A creature of cyberspace, crypto is inextricably tethered to and continuously dependent on functioning computers and other electronic infrastructure for its very existence and legitimacy, such as it is. Consequently, crypto miners increasingly strain power grids as the popularity of bitcoin and similar digital currencies continues to rise, and the issue is especially acute in Texas. Robert Walton, writing for Utility Dive, reported on November 25 that, whereas crypto miners, per the U.S. Energy Information Administration, consume 0.6%-2.3% of all U.S. electricity, ERCOT sorts their power needs into a bigger bucket labeled “large flexible loads,” whose “[aggregate] demand in Texas could total 54 billion kWh in 2025, up almost 60% from expected demand this year,” and “would represent about 10% of total forecast electricity consumption on the ERCOT grid next year.” Conceivably, speculators could decide that being part of a group responsible for so much energy usage makes crypto more trouble than it is worth.

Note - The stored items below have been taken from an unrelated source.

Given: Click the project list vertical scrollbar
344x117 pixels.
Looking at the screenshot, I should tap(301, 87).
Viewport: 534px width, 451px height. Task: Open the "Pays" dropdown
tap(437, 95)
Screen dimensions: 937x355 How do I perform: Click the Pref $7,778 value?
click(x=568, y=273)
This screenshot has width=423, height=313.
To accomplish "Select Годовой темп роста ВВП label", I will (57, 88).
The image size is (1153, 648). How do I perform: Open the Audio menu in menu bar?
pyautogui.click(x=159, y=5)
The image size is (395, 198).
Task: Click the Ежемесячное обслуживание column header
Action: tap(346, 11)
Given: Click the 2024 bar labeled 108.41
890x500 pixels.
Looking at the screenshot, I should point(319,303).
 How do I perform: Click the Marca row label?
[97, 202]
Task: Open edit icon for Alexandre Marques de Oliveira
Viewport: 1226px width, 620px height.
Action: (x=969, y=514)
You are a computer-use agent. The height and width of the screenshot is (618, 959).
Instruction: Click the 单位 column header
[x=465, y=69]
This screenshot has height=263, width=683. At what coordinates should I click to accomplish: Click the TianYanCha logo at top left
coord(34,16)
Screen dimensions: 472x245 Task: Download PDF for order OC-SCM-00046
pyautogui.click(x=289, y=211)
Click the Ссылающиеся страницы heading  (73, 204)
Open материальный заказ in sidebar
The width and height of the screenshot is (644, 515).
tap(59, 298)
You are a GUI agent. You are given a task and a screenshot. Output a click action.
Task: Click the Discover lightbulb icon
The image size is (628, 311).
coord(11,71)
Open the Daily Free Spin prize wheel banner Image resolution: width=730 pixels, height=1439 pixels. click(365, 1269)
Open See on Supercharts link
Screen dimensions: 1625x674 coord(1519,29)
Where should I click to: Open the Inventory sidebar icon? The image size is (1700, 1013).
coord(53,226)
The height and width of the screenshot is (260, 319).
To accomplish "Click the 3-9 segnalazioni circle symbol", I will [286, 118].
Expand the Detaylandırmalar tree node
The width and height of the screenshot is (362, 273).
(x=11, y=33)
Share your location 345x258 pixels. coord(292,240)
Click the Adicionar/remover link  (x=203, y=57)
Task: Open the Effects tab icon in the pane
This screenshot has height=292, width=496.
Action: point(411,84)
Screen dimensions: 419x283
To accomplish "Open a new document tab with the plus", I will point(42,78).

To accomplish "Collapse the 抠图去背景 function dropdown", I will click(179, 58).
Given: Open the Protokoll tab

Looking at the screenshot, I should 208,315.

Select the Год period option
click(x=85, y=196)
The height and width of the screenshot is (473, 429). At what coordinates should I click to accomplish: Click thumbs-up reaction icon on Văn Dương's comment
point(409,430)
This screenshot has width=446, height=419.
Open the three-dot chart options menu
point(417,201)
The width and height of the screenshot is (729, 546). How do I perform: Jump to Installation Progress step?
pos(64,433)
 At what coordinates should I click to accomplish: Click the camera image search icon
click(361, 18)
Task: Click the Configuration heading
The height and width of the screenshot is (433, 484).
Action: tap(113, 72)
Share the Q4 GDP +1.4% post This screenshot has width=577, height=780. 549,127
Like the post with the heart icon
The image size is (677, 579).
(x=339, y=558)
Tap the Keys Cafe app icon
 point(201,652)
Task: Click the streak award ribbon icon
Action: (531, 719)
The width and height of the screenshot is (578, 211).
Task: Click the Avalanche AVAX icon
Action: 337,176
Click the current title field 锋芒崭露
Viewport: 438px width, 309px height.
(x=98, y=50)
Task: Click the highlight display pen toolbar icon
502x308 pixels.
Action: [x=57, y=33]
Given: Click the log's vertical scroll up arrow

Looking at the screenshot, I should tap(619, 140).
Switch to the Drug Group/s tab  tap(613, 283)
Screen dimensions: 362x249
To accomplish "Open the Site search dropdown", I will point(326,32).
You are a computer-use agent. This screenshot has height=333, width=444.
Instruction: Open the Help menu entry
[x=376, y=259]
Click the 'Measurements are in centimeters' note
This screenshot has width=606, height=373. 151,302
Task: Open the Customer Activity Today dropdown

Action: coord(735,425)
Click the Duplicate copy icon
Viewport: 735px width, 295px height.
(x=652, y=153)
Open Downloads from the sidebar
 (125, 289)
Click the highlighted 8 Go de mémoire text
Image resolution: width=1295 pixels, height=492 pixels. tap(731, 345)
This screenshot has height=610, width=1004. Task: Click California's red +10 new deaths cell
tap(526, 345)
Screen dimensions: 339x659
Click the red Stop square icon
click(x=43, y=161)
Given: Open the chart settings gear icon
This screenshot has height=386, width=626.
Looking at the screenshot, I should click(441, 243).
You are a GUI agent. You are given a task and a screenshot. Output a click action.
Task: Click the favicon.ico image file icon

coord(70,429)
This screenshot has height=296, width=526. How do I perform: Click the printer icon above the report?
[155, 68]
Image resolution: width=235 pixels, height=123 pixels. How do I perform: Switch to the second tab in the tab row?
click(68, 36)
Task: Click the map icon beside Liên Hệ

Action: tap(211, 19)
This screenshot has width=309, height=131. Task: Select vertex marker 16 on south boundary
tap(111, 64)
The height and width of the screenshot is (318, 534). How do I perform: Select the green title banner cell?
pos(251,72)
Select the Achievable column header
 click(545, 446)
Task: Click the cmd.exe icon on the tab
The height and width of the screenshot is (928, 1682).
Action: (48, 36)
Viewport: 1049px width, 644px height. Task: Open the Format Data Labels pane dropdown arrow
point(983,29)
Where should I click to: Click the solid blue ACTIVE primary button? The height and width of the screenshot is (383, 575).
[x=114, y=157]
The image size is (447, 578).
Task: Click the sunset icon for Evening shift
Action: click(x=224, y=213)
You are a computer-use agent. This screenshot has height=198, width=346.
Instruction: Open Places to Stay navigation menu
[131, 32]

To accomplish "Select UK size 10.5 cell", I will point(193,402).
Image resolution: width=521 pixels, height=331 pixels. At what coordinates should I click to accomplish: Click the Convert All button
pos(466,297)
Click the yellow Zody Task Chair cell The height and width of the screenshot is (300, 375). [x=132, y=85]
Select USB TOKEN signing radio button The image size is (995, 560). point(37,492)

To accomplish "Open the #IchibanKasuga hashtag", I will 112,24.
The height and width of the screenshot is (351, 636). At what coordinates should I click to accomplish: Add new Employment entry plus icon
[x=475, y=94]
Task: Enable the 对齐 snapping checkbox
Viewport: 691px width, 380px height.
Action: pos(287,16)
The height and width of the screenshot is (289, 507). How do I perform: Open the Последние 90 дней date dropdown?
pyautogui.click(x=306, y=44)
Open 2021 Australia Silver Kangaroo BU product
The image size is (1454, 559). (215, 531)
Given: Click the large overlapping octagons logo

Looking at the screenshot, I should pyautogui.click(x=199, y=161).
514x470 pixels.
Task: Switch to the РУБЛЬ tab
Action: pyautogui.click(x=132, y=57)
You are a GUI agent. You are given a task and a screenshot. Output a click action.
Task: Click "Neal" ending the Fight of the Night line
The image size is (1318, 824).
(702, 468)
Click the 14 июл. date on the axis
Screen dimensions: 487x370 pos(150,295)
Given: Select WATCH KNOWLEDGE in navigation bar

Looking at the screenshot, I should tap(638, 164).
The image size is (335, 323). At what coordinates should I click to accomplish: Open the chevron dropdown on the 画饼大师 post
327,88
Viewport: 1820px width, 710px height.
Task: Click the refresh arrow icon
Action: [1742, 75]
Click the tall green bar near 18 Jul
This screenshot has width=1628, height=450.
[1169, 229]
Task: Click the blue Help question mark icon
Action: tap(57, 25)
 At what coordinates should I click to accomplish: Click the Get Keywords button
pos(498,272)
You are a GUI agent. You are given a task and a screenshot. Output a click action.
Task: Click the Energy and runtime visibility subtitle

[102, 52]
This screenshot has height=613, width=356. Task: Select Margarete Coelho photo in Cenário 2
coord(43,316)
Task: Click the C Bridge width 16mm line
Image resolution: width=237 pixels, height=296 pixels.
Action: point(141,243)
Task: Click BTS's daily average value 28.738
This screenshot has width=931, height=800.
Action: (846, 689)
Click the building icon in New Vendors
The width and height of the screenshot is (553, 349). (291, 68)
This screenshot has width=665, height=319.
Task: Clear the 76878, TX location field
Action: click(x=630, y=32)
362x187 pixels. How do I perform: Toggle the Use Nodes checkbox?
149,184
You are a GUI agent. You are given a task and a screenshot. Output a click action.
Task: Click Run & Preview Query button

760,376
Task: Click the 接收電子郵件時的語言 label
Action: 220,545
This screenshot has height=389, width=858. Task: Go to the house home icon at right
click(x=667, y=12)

In their present forms, standard banking and finance at large also employ a sprawling technological apparatus that requires immense amounts of electricity. However, those institutions represent a more or less natural evolution of systems that began well before the Industrial Revolution, still manage to manage the entire economy, and, if necessary, can always return to their origins in physical media requiring no more energy than the finite quantities needed to run the printing presses and coin stampers. Moreover, those legacy systems are currently what confer value on crypto in the first place, for, ironically, many of those who hoard bitcoin and other supposed substitutes for the regular U.S. dollar do so primarily because of what they fetch in regular U.S. dollars, rendering crypto redundant at best and unnecessary at worst. The status of crypto as legal tender, subject to the whims of the U.S. Congress, is tenuous as well.
The negative effect of its substantial associated energy demand on the price of electricity is just another hindrance that may impair the viability of crypto in the long run. Electricity will perpetually be an essential input factored into determining its value, which energy consumers, the vast majority of whom still pay their utility bills the old-fashioned way, may ultimately deem far less than advertised.